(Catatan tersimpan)
—————

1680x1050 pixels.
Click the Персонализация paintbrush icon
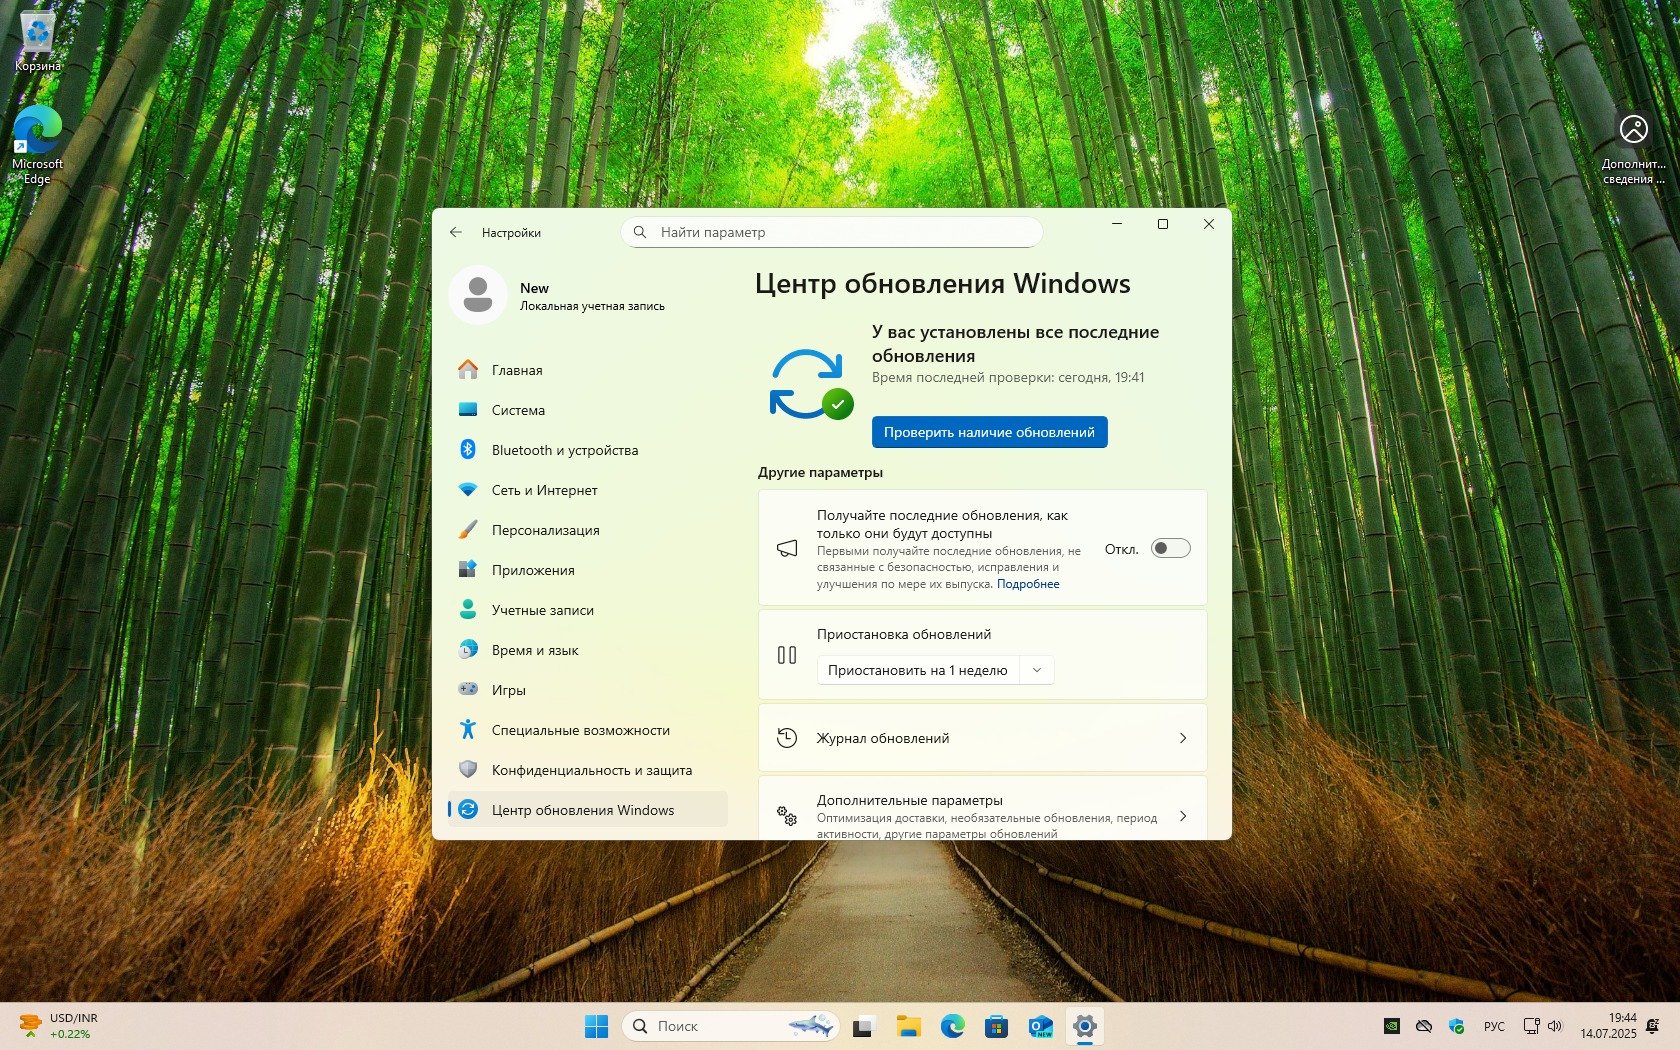(x=467, y=530)
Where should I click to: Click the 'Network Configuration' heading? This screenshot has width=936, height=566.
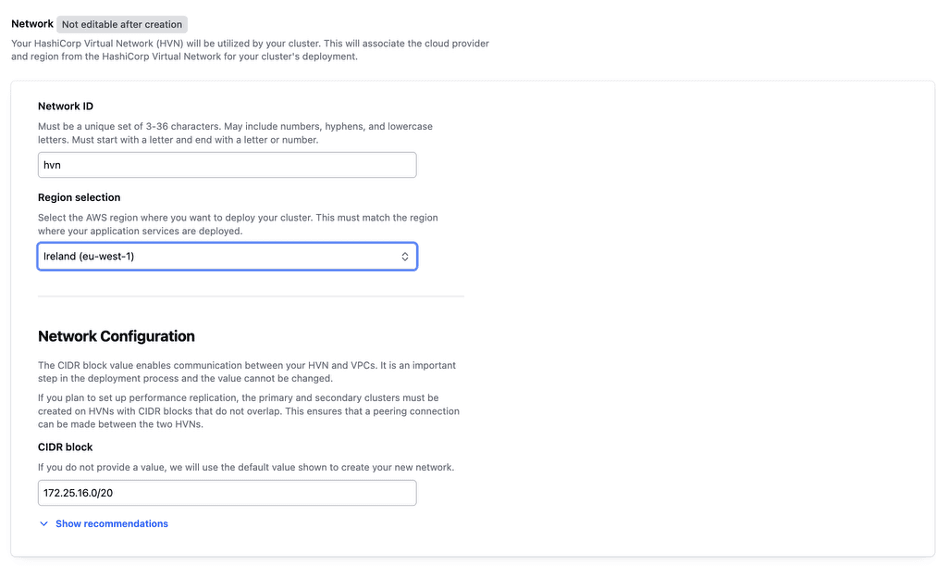click(x=116, y=336)
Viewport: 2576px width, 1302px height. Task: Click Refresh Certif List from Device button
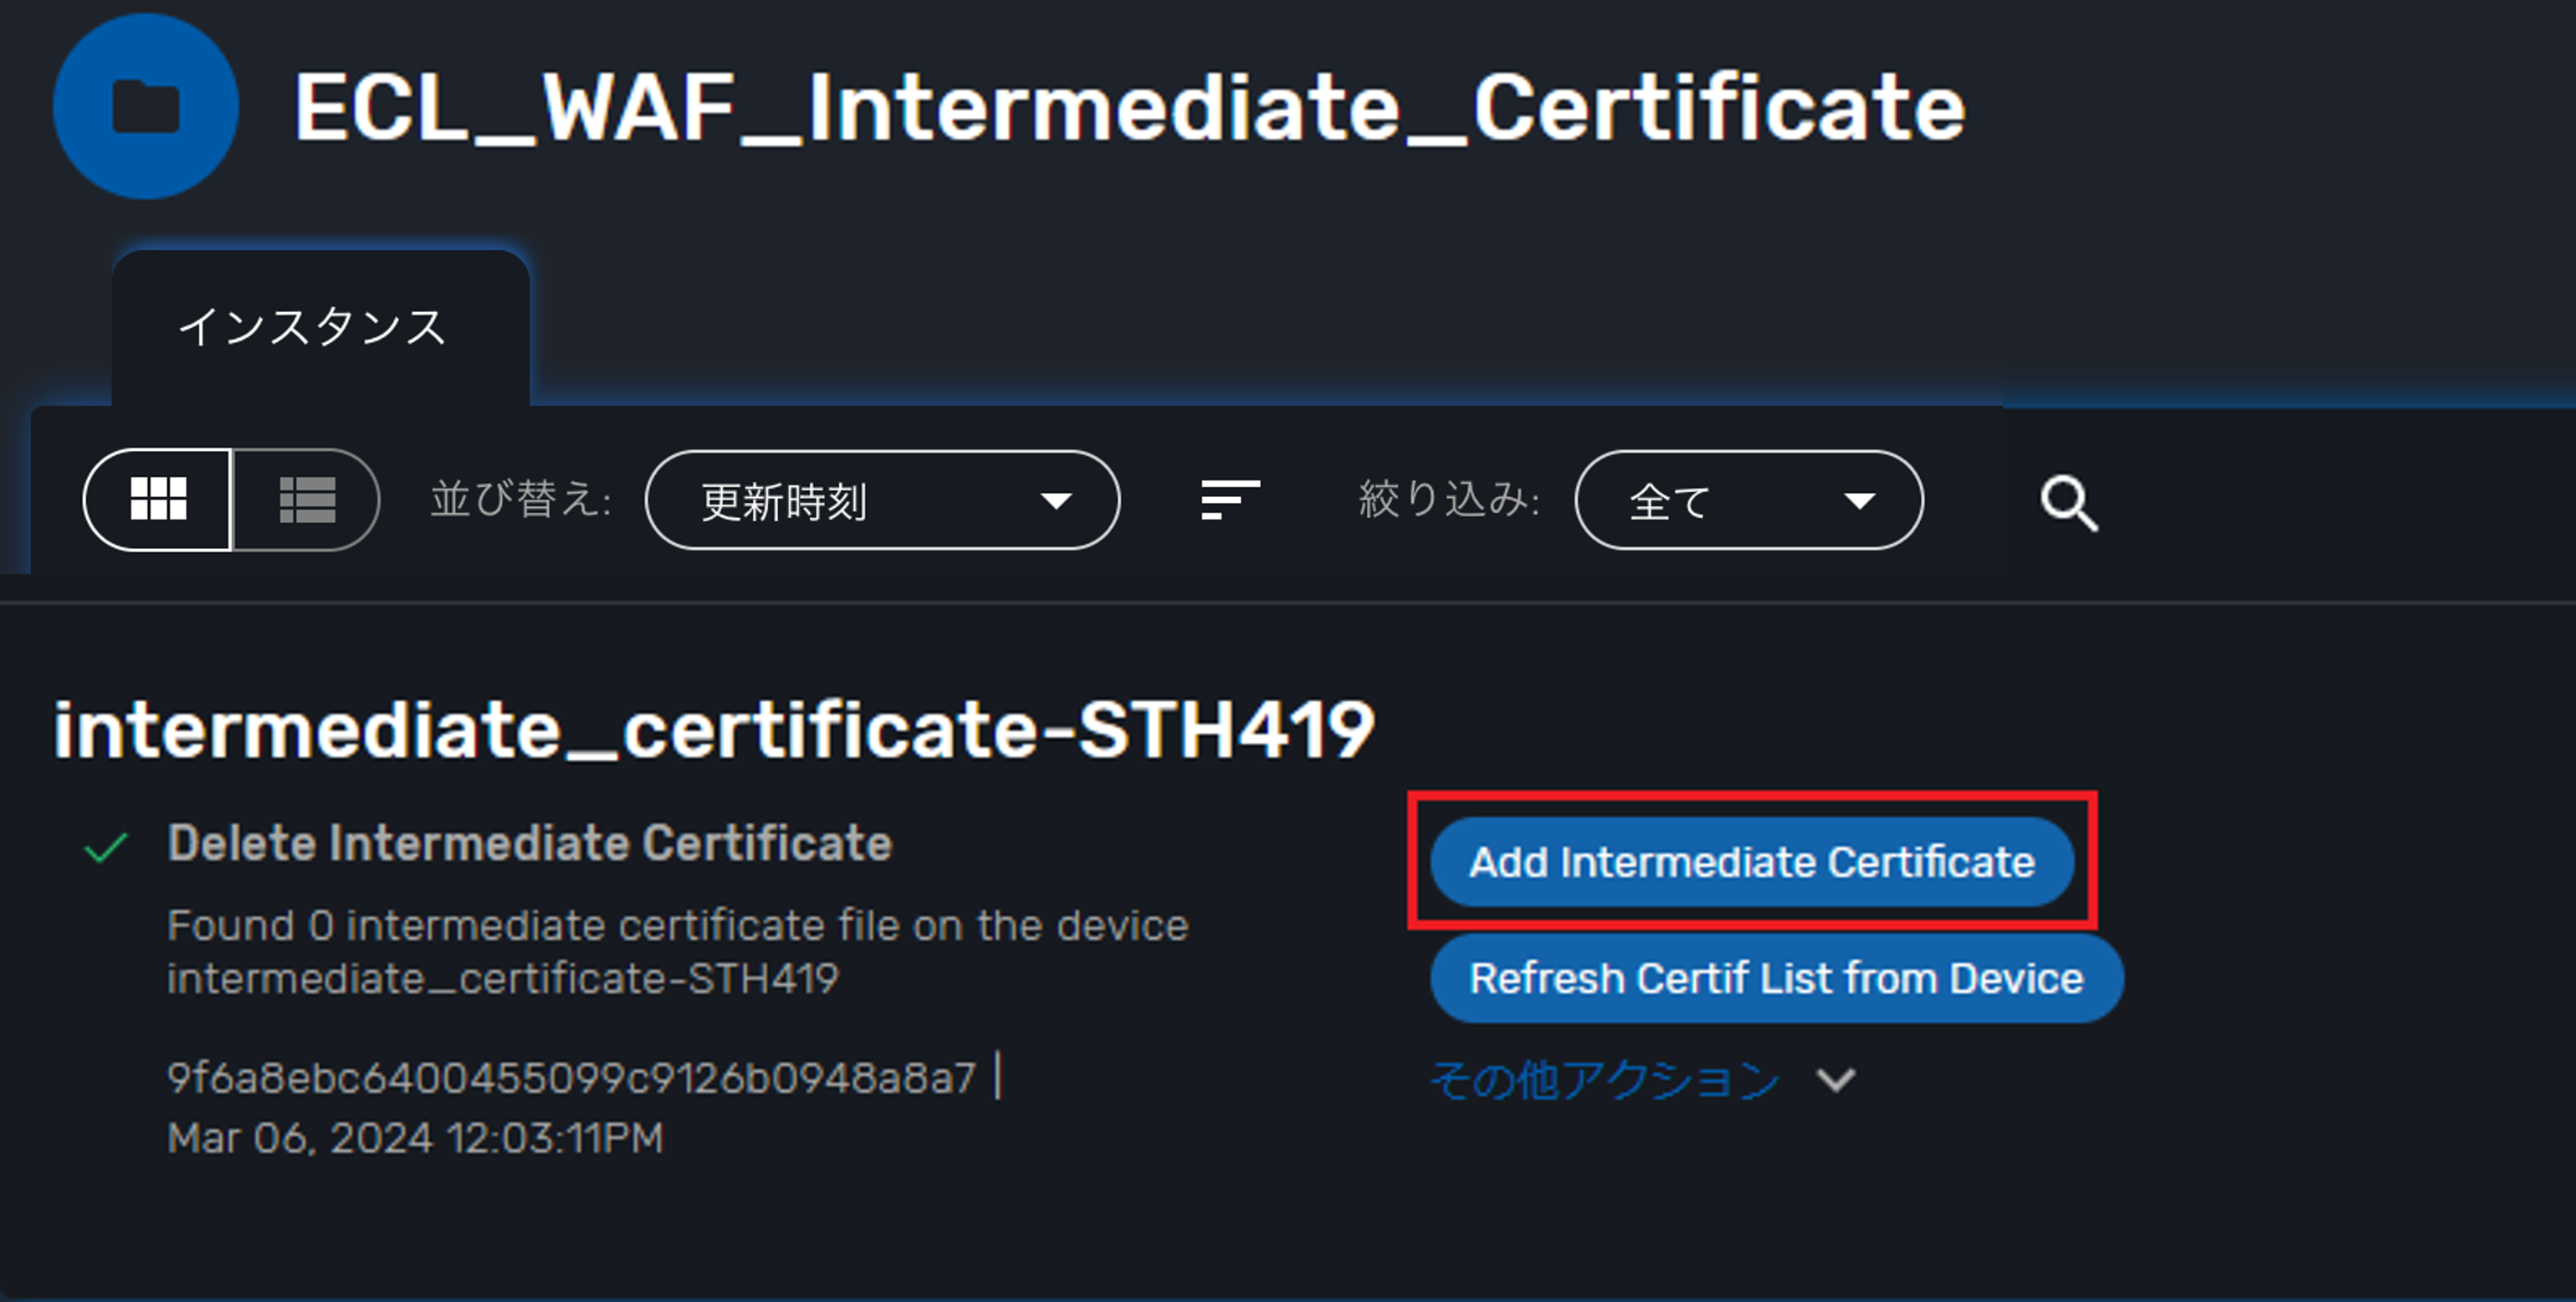coord(1776,978)
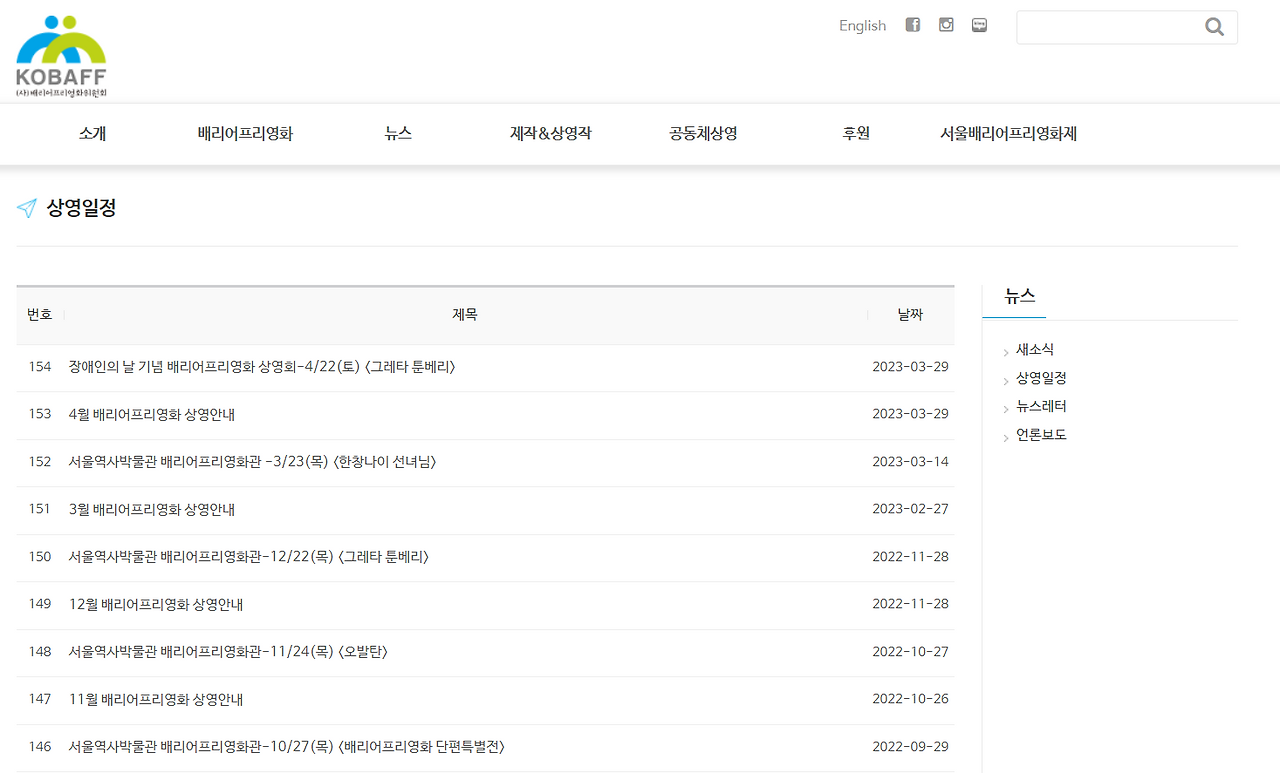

—————

_Yang Diminta_.
Tuliskan ulang seluruh baris pada catatan di atas tanpa perubahan apa pun, tetapi jangan sertakan gambarnya.

_Tanggapan Tugas_.
1680x1050 pixels.
Click the Персонализация paintbrush icon
(x=467, y=530)
Where should I click to: Click the 'Network Configuration' heading? This screenshot has width=936, height=566.
click(x=116, y=336)
Viewport: 2576px width, 1302px height. Task: Click Refresh Certif List from Device button
coord(1776,978)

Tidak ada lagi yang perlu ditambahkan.